** BEGIN Working data **

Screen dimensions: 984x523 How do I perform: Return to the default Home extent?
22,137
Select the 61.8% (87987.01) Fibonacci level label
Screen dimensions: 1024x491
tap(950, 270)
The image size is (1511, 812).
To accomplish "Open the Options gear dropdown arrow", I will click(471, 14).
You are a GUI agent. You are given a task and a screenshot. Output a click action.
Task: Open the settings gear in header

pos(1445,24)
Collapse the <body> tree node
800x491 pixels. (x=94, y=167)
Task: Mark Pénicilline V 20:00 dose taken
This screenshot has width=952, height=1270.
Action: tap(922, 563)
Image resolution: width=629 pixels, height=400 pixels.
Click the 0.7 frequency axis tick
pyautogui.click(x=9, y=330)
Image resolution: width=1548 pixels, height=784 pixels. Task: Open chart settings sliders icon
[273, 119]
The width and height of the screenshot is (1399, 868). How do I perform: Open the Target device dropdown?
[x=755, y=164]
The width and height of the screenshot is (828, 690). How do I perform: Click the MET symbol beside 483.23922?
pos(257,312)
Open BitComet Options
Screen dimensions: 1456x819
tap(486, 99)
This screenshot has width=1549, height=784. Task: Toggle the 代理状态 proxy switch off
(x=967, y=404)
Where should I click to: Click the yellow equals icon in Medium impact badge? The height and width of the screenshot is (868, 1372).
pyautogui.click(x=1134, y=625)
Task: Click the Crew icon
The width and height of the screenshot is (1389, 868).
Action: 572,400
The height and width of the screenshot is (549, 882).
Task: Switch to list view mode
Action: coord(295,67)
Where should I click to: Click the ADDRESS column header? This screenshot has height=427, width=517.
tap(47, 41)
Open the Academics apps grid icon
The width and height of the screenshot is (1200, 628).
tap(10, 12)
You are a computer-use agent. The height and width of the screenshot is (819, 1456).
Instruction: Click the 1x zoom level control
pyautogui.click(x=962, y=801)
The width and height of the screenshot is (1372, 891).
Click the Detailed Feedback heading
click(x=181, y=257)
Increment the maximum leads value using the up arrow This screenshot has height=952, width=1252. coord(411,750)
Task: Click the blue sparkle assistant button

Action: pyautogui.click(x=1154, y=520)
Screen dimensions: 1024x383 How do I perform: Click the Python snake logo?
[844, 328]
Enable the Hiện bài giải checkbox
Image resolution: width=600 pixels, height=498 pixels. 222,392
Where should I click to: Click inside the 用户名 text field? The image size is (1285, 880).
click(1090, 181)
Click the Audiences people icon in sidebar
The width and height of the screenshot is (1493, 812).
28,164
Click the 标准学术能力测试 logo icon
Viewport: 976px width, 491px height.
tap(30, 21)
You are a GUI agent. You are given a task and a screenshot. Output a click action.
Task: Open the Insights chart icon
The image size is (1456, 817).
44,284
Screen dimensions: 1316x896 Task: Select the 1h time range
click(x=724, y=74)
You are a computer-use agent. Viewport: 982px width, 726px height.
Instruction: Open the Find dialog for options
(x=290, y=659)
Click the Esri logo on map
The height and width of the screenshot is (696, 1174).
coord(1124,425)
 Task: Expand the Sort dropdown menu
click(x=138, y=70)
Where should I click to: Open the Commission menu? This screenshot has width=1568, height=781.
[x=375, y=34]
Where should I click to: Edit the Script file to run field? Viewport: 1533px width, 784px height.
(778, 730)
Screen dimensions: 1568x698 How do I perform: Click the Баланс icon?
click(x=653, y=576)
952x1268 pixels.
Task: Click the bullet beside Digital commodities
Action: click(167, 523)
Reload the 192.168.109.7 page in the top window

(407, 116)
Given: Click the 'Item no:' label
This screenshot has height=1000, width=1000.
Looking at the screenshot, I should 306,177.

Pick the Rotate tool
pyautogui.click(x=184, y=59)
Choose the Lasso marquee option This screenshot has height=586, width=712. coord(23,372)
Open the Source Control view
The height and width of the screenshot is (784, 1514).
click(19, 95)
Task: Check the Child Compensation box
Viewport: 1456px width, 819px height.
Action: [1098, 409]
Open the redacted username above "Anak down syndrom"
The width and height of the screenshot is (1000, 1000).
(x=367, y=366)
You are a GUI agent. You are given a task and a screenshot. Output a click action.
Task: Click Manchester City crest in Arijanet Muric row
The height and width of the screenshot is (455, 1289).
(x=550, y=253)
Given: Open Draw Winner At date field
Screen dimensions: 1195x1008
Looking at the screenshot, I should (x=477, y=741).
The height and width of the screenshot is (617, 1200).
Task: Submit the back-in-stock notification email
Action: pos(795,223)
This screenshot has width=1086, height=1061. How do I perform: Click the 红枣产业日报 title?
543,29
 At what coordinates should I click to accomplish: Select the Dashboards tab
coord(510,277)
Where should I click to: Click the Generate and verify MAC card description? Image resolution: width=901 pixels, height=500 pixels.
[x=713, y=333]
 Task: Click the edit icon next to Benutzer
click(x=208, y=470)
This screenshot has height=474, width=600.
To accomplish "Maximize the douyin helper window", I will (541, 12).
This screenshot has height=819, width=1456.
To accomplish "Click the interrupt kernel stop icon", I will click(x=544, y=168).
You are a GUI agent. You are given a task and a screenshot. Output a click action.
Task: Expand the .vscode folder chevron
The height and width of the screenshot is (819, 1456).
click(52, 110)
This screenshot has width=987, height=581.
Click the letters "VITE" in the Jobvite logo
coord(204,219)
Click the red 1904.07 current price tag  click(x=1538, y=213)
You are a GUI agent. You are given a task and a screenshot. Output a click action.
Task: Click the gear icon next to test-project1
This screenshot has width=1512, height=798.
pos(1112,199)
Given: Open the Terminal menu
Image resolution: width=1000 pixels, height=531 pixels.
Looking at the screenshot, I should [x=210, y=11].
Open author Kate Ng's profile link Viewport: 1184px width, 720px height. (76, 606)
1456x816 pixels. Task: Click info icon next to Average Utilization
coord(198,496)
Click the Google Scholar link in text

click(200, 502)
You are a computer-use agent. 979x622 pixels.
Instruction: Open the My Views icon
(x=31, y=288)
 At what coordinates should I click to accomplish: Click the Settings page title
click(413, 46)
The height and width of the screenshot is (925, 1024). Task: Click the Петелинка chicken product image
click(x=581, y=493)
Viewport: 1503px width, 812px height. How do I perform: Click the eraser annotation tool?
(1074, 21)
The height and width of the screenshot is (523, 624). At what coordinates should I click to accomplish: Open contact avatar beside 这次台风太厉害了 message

** END Working data **

Problem to solve → Show every line of the entries above that contains the word "pixels".

Solution for this exercise →
800x491 pixels. (x=94, y=167)
Image resolution: width=629 pixels, height=400 pixels.
Image resolution: width=1548 pixels, height=784 pixels. Task: Open chart settings sliders icon
Image resolution: width=600 pixels, height=498 pixels. 222,392
952x1268 pixels.
Where should I click to: Click the Generate and verify MAC card description? Image resolution: width=901 pixels, height=500 pixels.
Image resolution: width=1000 pixels, height=531 pixels.
1456x816 pixels. Task: Click info icon next to Average Utilization
You are a computer-use agent. 979x622 pixels.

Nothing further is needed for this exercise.